§ SOAL UNTUK DIKERJAKAN
Tolong ulangi seluruh teks tentang barang bukti sitaan yang dipajang di Mapolda Metro Jaya di bawah ini tanpa mengubah satu kata pun.
::: TEKS YANG DIBERIKAN :::
Tumpukan emas batangan berbobot puluhan kilogram hingga gepokan uang tunai lintas mata uang dipajang di Mapolda Metro Jaya, Jakarta, pada Jumat (10/7/2026). Barang-barang berharga tersebut merupakan barang bukti hasil penggeledahan besar-besaran yang dilakukan oleh tim gabungan Polri di sejumlah titik, mulai dari kawasan Cipete di Jakarta Selatan hingga wilayah Sentul di Bogor.
Penyitaan ini berkaitan erat dengan pengusutan kasus dugaan korupsi besar yang mencakup sektor batu bara di PLN, kepemilikan aset ASABRI, hingga masalah utang Krakatau Steel. Selain emas dan uang, polisi juga memamerkan berbagai barang pendukung lainnya seperti koper, layar monitor, kontainer plastik, dua unit komputer, sepuluh kotak boks, hingga sebuah selimut berlogo klub sepak bola Inggris. Menariknya, salah satu boks yang disita memuat tulisan petunjuk jelas: “Barang bukti lokasi di Lt2 rumah Sdr. MJ Serpong Utara.”
::: DATA YANG TERSEDIA :::
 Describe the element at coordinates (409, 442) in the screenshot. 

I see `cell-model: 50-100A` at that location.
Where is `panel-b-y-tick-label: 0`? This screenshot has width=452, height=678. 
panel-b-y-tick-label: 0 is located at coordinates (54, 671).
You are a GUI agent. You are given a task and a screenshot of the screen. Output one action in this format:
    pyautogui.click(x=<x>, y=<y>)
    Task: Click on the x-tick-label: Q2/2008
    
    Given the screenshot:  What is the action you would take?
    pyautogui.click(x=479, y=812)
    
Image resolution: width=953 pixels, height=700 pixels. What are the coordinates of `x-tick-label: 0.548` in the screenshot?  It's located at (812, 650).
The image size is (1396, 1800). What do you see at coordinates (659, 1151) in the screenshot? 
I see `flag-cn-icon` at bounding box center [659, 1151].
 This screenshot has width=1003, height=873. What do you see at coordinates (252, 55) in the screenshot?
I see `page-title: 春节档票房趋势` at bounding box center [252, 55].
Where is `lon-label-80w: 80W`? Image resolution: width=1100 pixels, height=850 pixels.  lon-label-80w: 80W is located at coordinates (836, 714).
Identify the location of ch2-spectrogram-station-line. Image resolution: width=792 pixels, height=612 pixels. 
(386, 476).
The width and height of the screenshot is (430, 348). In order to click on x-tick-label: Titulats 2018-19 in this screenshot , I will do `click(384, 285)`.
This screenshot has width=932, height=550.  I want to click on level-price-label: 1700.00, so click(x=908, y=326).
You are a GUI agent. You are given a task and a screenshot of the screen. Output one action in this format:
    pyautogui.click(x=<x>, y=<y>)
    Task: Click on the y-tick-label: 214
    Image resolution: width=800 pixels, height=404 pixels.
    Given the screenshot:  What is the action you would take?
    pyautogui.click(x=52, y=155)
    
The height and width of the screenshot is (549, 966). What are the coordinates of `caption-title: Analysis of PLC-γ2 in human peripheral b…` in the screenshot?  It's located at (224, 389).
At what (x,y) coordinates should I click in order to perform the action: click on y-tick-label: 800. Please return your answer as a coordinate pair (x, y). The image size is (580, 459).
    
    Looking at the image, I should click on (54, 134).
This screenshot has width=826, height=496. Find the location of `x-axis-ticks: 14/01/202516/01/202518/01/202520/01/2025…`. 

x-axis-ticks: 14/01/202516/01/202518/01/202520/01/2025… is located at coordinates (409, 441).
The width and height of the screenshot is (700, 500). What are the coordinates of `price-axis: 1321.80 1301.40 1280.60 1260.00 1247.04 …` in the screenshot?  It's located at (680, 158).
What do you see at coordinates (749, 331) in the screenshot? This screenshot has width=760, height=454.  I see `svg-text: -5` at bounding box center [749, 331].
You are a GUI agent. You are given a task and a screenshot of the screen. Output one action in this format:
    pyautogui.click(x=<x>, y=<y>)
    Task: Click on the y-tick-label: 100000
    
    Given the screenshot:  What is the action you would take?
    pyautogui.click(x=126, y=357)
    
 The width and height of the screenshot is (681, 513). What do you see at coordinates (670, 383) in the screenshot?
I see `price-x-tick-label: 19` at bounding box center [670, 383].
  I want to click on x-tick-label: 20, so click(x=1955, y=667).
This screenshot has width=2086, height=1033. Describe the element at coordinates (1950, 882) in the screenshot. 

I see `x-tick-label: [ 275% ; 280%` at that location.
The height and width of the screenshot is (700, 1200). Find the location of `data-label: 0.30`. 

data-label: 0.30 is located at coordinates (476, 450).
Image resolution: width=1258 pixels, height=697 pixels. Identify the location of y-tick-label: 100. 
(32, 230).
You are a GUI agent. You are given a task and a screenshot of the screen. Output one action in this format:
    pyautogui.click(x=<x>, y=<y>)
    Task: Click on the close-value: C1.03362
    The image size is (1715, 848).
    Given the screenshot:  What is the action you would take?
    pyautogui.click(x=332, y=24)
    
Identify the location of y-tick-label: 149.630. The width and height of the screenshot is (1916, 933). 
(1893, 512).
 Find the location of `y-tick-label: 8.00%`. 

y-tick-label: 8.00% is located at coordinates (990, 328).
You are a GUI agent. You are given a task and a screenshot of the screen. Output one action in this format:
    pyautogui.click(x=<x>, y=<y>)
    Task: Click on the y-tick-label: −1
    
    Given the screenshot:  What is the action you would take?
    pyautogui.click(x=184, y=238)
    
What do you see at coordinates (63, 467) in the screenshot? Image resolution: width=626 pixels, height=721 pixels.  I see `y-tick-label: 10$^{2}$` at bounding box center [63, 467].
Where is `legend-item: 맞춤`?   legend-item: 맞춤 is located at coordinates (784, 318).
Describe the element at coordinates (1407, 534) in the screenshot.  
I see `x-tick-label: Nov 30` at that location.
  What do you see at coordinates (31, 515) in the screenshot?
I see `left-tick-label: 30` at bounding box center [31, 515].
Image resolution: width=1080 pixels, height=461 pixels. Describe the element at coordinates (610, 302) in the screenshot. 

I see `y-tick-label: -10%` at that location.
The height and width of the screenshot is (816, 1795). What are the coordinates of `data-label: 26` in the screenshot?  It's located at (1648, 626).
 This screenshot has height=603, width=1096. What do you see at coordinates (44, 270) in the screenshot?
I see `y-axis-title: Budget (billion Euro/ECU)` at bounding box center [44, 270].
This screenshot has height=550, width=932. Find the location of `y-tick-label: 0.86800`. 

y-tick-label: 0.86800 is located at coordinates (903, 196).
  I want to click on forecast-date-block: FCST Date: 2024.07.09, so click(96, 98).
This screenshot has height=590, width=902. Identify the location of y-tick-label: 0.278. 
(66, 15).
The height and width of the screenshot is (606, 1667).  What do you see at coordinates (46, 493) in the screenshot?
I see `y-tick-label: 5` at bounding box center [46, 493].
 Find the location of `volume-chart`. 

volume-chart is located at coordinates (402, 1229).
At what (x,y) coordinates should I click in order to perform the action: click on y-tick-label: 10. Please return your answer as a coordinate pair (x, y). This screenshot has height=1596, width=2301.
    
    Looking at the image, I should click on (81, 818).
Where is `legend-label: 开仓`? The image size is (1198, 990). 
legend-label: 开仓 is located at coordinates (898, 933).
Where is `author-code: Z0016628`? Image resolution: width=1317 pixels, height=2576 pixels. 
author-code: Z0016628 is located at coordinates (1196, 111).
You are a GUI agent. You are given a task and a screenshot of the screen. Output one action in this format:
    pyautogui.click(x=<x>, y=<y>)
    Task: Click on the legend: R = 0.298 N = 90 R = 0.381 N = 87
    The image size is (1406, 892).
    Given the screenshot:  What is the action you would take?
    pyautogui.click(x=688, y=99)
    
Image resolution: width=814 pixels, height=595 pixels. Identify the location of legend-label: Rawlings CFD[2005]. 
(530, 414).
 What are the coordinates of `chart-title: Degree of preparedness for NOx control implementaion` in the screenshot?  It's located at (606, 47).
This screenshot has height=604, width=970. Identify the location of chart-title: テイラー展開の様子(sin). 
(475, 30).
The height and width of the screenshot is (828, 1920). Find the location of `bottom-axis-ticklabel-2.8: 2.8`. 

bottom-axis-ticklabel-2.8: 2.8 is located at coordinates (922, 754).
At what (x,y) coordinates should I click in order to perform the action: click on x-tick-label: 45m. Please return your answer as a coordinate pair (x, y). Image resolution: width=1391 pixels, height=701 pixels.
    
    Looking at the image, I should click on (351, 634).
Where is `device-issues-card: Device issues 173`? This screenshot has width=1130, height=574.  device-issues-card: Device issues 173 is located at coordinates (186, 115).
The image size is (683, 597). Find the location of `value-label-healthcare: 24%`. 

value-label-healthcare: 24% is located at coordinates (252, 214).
:::
§ PENYELESAIAN LATIHAN
Tumpukan emas batangan berbobot puluhan kilogram hingga gepokan uang tunai lintas mata uang dipajang di Mapolda Metro Jaya, Jakarta, pada Jumat (10/7/2026). Barang-barang berharga tersebut merupakan barang bukti hasil penggeledahan besar-besaran yang dilakukan oleh tim gabungan Polri di sejumlah titik, mulai dari kawasan Cipete di Jakarta Selatan hingga wilayah Sentul di Bogor.
Penyitaan ini berkaitan erat dengan pengusutan kasus dugaan korupsi besar yang mencakup sektor batu bara di PLN, kepemilikan aset ASABRI, hingga masalah utang Krakatau Steel. Selain emas dan uang, polisi juga memamerkan berbagai barang pendukung lainnya seperti koper, layar monitor, kontainer plastik, dua unit komputer, sepuluh kotak boks, hingga sebuah selimut berlogo klub sepak bola Inggris. Menariknya, salah satu boks yang disita memuat tulisan petunjuk jelas: “Barang bukti lokasi di Lt2 rumah Sdr. MJ Serpong Utara.”